The composite score is:
# Population means of observed variables
mu_X <- rep_along(X, 0)
# Population standard deviations of observed variables
sd_X <- rep_along(X, 1)
# Covariance Matrix
Sigma_X <- diag(sd_X) %*% R_X %*% diag(sd_X)
# Vector of ones
ones <- rep_along(X, 1)
# Standardized composite score
z_C <- c(ones %*% (X - mu_X) / sqrt(ones %*% (Sigma_X) %*% ones))
Given a particular composite score, we need to calculate a predicted score. That is, if the composite score is 1.5 standard deviations above the mean, what are the expected subtest scores?
\[\hat{X}=\sigma_Xz_Cr_{XX_C}+\mu_X\]
Where
\(\hat{X}\) is the vector of expected subtest scores
\(\sigma_X\) is the vector of standard deviations for \(X\)
\(z_C\) is the composite score
\(r_{XX_C}\) is a vector of correlations of each variable in \(X\) with the composite score \(z_C\)
\(\mu_X\) is the vector of means for \(X\)
Thus,
\[d_{M_C}=\sqrt{\left(X-\hat{X}\right)'\Sigma_{X}^{-1}\left(X-\hat{X}\right)}\]
Where
\(d_{M_C}\) is the Conditional Mahalanobis Distance
\(X\) is a vector of subtest scores
\(\hat{X}\) is the vector of expected subtest scores
\(\Sigma_{X}\) is the covariance matrix of the subtest scores
Suppose there are k outcome scores, and j composite scores used to calculate the expected scores \(\hat{X}\).
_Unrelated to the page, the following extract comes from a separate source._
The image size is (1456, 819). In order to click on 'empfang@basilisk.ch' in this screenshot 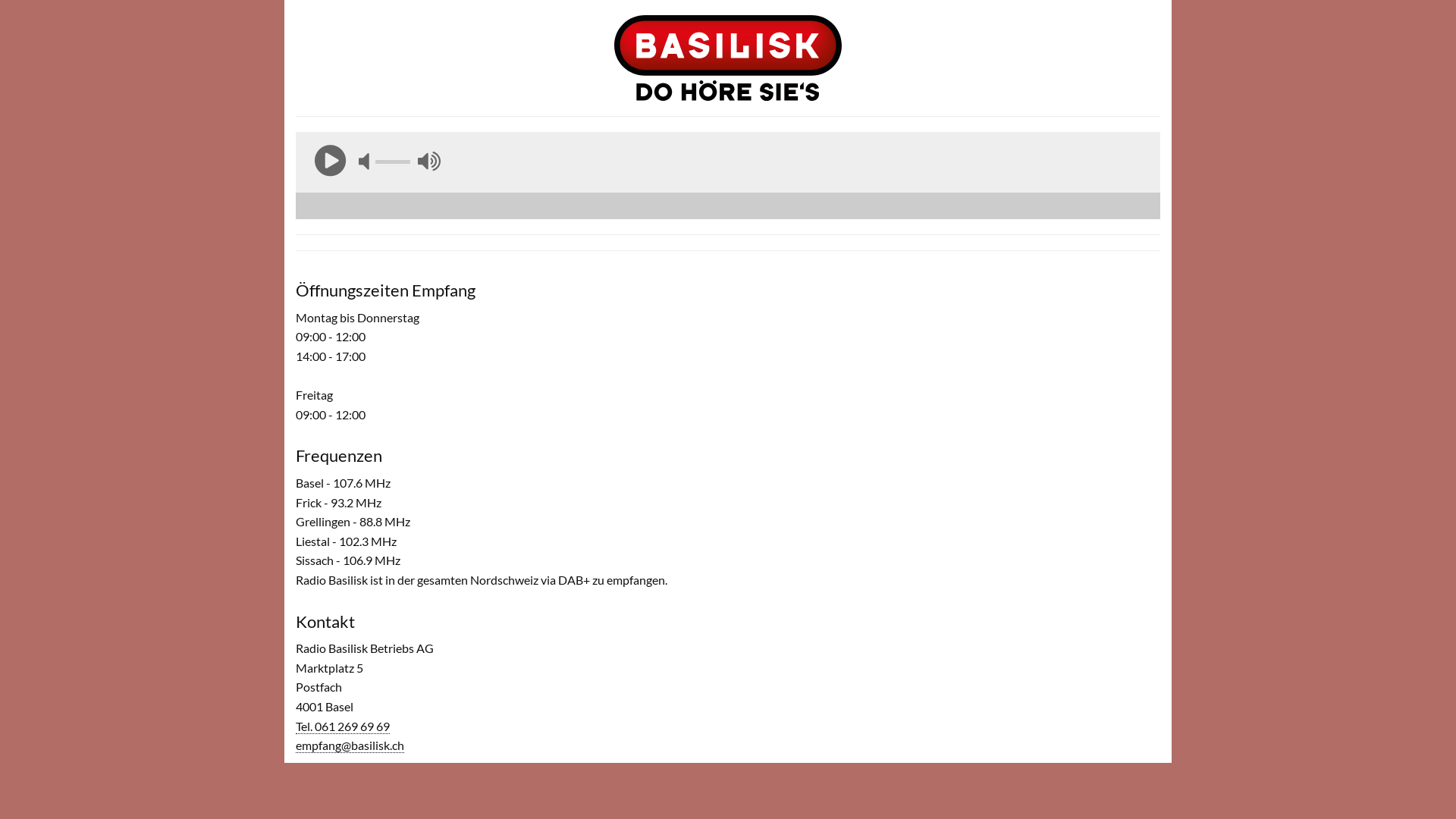, I will do `click(349, 745)`.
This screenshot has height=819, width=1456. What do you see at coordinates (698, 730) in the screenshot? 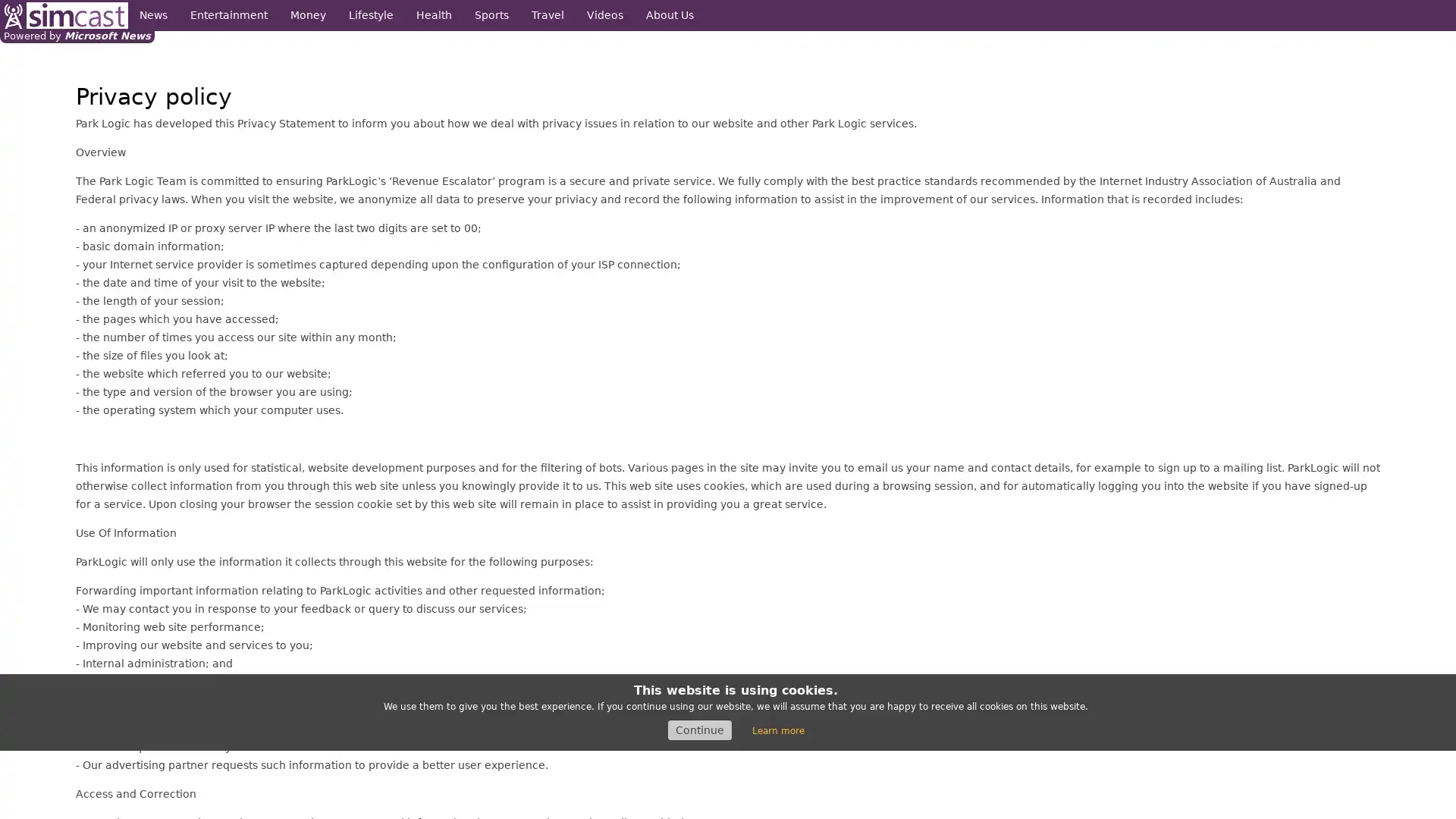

If multivariate normality of the subtest scores can be assumed, then the Conditional Mahalanobis Distance squared has a χ2 distribution with k − j degrees of freedom.
\[d_{M_C}^{2} \sim\chi^{2}(k-j)\]
# Number of observed variables
k <- length(v_observed)
# Number of composite variables
j <- length(v_composite)
# Cumulative distribution function
p <- pchisq(d_mc ^ 2, df = k - j)
p
#> [1] 0.9641406
If we can assume that the observed variables in X are multivariate normal, a profile of X = {2,3,1,2} is more unusual than 96% of profiles that also have a composite score of zC = 2.3.